• _ТЕКСТ_:
============================================================

Общая характеристика и оценка такого явления как Сибирь в наиболее сжатом виде даны В. Распутиным в публицистических очерках и статьях. Здесь выражено то, что идет от души писателя напрямую, без образной и метафорической усложненности. Сразу бросается в глаза то, что это представление имеет, как это ни покажется странным по отношению к столь рационально мыслящему писателю, отчетливый оттенок романтизации. В восприятии В. Распутина Сибирь - это явление не только и не просто уникальное, но загадочное, не имеющее ничего подобного в целом мире. Его очерк «Сибирь без романтики» так и начинается утверждением, которое опровергает смысл названия произведения: «Слово "Сибирь" -и не столько слово, сколько само понятие, давно уже звучит вроде набатного колокола, возвещая что-то неопределенно могучее и предстоящее... Нет ничего в мире, что можно было бы поставить в виде аналога рядом с Сибирью» [14, с. 189-191]. Не странно ли, что автор не замечает, как начальное предложение противоречит заглавию? На наш взгляд, в этой невольной оговорке таится глубокий смысл: восторженно возвышенное отношение автора к Сибири прорывается сквозь его трезво реалистическую установку. И это говорится о том, что действительно может быть просчитано, измерено, сопоставлено, а если вести речь о том, что в явлении Сибири не поддается рациональному определению? Сам очеркист признает бессмысленность такого рода занятия: «А что сказать о сибирской красоте? И разве возможно, к примеру, выразить словом хоть приблизительно что-нибудь достойное его, о Байкале. Любые сравнения, любые слова будут лишь слабой и блеклой тенью. можно было бы решить, что Байкал случайно обронен с какой-то другой планеты, более радостной и богатой, где с тамошним жителем он был в полном согласии» [14, с. 224].

============================================================

• _ЧТО НУЖНО СДЕЛАТЬ_: Перескажите текст о Сибири в очерках Распутина в двух предложениях.

============================================================

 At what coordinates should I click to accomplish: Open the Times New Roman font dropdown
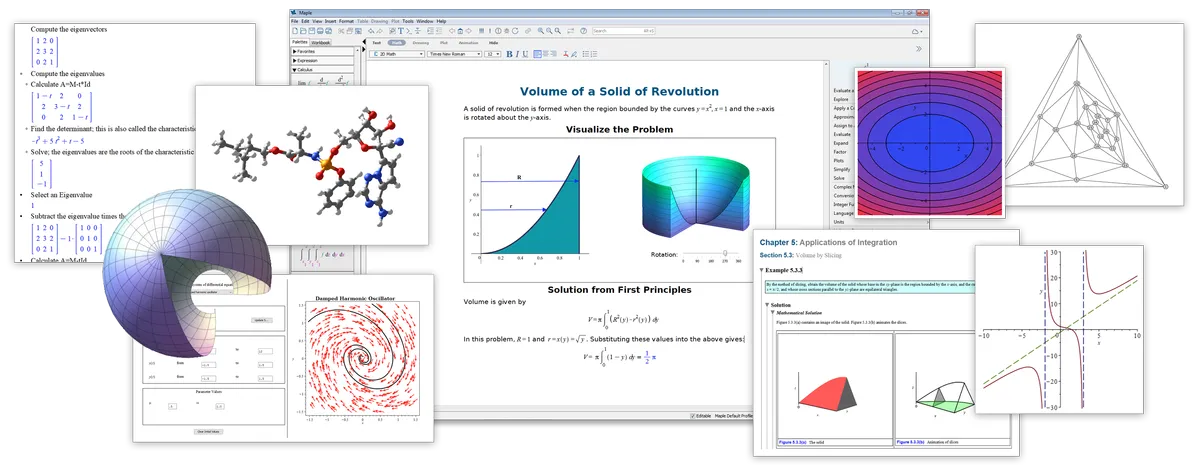pos(455,54)
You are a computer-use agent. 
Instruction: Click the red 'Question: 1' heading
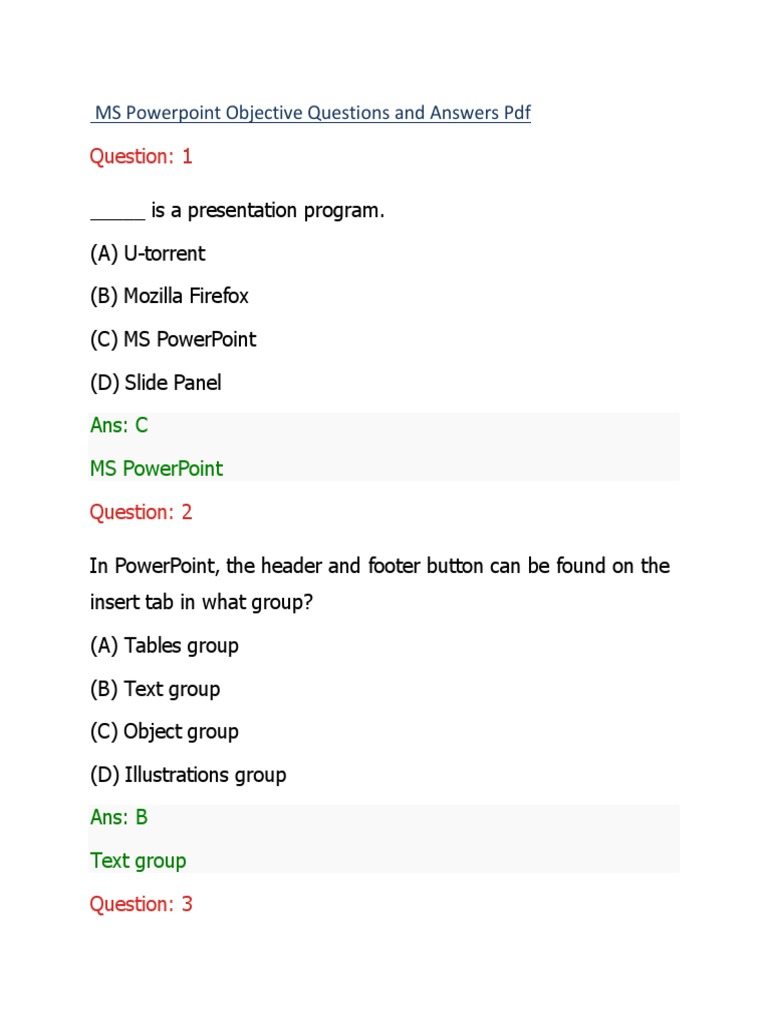pos(141,156)
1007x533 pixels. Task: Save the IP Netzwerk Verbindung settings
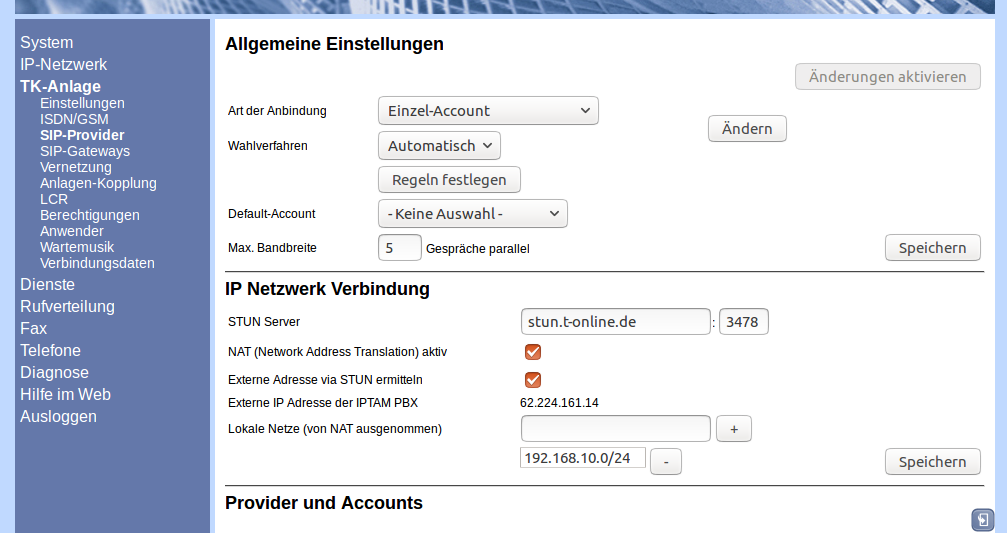932,461
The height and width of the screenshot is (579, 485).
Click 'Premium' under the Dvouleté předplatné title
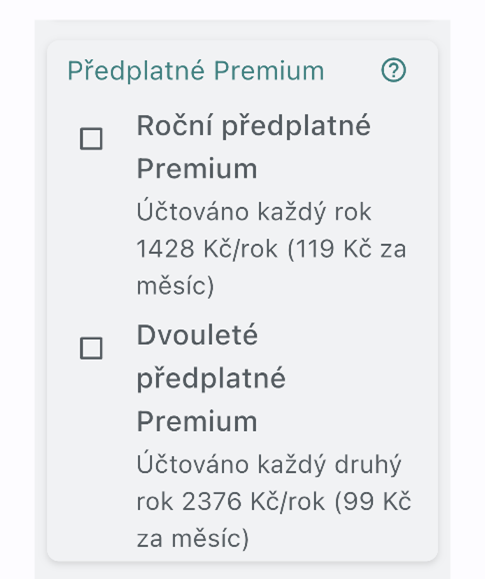[x=197, y=421]
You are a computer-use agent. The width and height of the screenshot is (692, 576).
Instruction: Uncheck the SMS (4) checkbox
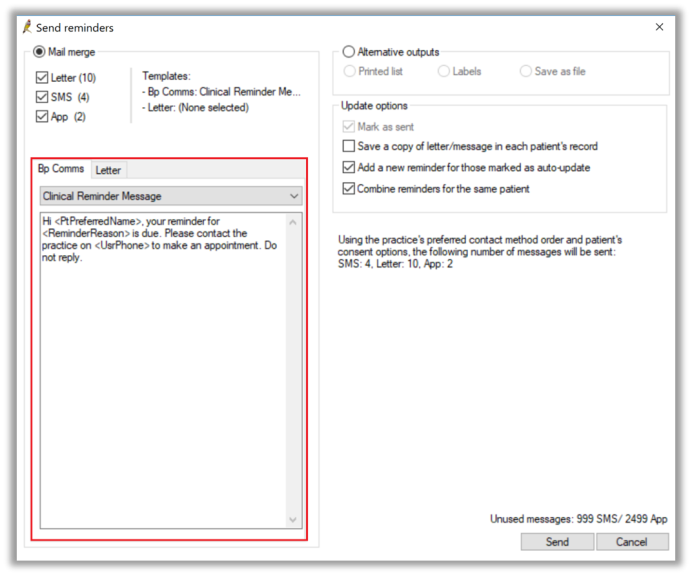click(41, 97)
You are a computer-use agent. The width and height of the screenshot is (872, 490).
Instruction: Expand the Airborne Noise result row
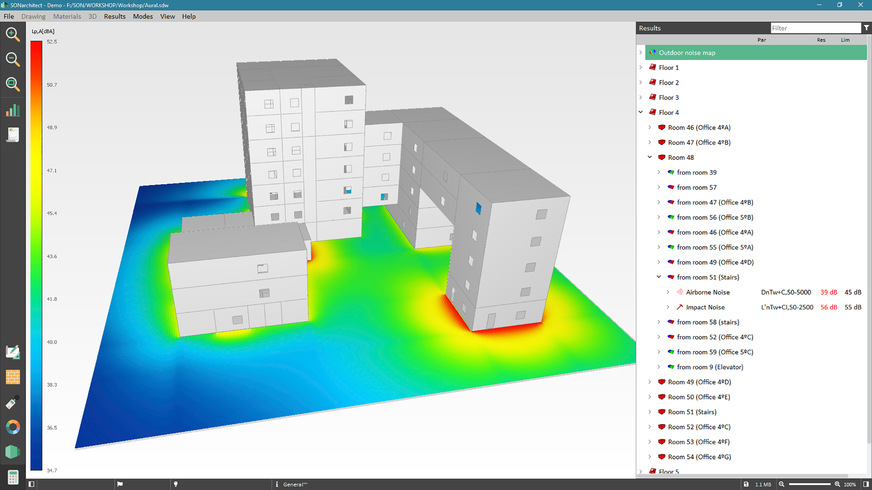667,292
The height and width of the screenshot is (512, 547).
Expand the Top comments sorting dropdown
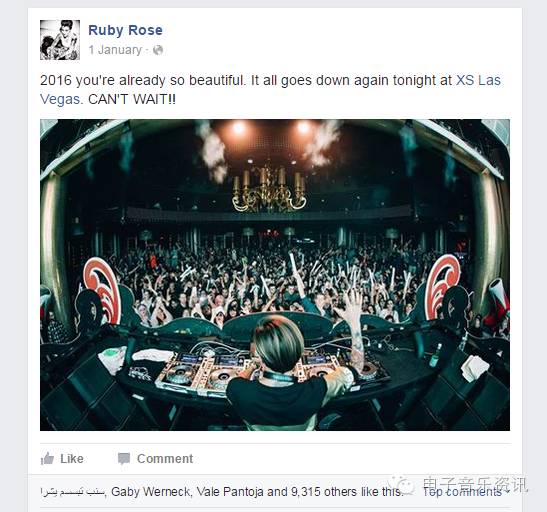tap(465, 492)
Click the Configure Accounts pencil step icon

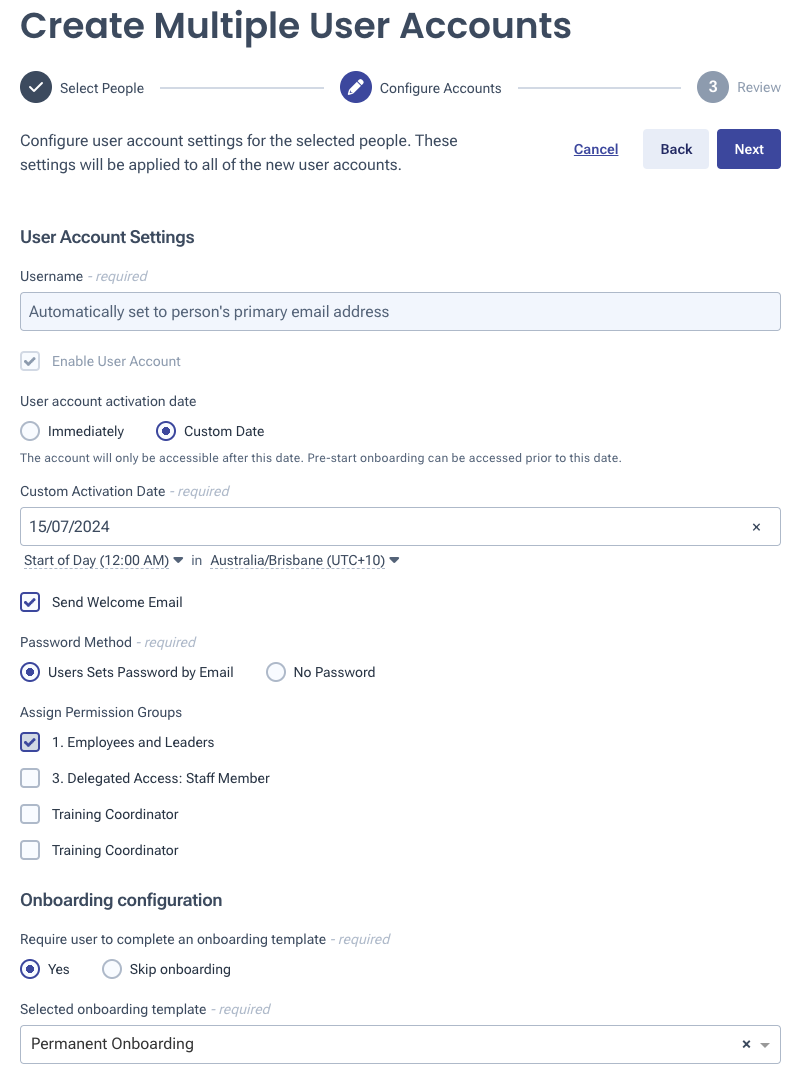click(x=356, y=88)
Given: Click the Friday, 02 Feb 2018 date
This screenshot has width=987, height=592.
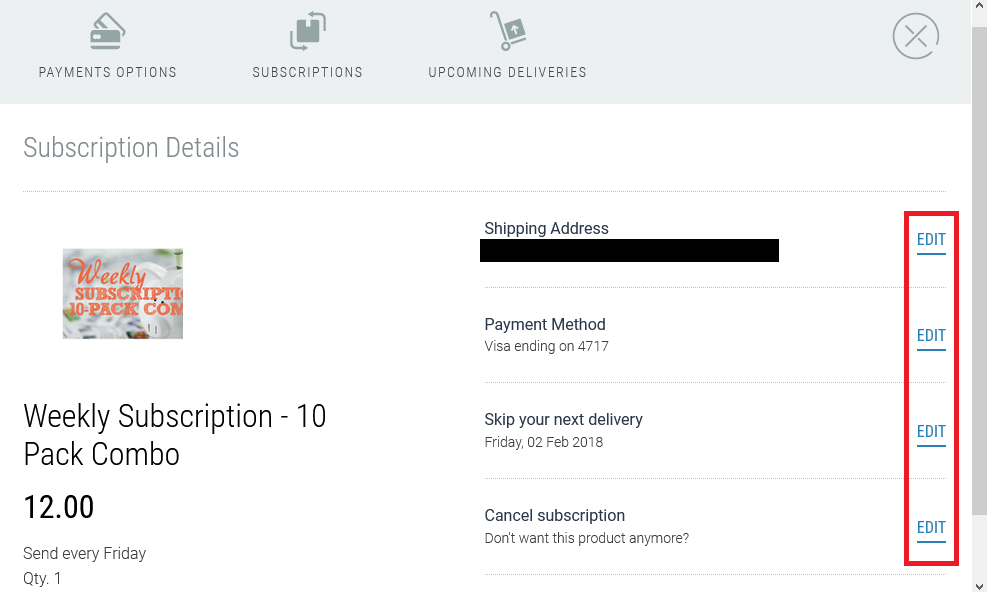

============================================================

• _ПОЛНЫЙ ОТВЕТ_: В публицистике В. Распутина Сибирь предстает уникальным и загадочным явлением, которому нет подобия в мире, и в этом взгляде заметен отчетливый оттенок романтизации. Его очерк «Сибирь без романтики» открывается утверждением, которое противоречит заглавию, а о красоте Байкала автор пишет, что любые слова будут лишь слабой и блеклой тенью.